TASK STATEMENT:
Within these entries, which lines include the string "match"? Copy each one.

SUPPLIED DATA:
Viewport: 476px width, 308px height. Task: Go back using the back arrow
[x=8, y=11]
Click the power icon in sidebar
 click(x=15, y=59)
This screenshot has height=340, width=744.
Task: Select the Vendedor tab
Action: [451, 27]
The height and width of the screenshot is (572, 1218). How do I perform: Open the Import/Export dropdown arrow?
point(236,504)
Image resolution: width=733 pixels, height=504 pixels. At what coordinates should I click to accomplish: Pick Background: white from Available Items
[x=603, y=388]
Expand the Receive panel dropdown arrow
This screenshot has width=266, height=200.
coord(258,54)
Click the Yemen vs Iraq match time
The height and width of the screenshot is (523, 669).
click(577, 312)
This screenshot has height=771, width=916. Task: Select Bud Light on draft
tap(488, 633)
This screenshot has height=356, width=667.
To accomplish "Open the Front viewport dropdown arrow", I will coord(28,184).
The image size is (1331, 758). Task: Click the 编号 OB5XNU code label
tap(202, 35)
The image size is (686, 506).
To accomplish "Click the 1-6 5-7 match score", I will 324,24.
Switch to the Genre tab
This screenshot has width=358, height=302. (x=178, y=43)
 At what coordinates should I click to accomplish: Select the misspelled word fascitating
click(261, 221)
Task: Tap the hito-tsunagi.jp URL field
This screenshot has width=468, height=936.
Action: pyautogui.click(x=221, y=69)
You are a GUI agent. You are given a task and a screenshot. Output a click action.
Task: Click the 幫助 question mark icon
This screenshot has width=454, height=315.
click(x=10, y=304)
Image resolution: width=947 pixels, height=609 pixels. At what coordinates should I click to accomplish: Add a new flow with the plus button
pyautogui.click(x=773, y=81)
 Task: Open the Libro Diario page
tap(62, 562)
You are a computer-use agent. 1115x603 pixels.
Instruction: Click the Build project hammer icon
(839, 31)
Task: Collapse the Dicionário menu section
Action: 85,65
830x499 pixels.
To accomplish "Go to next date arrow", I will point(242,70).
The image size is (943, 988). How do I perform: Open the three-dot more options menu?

RESPONSE:
Click the Yemen vs Iraq match time
To accomplish "Click the 1-6 5-7 match score", I will 324,24.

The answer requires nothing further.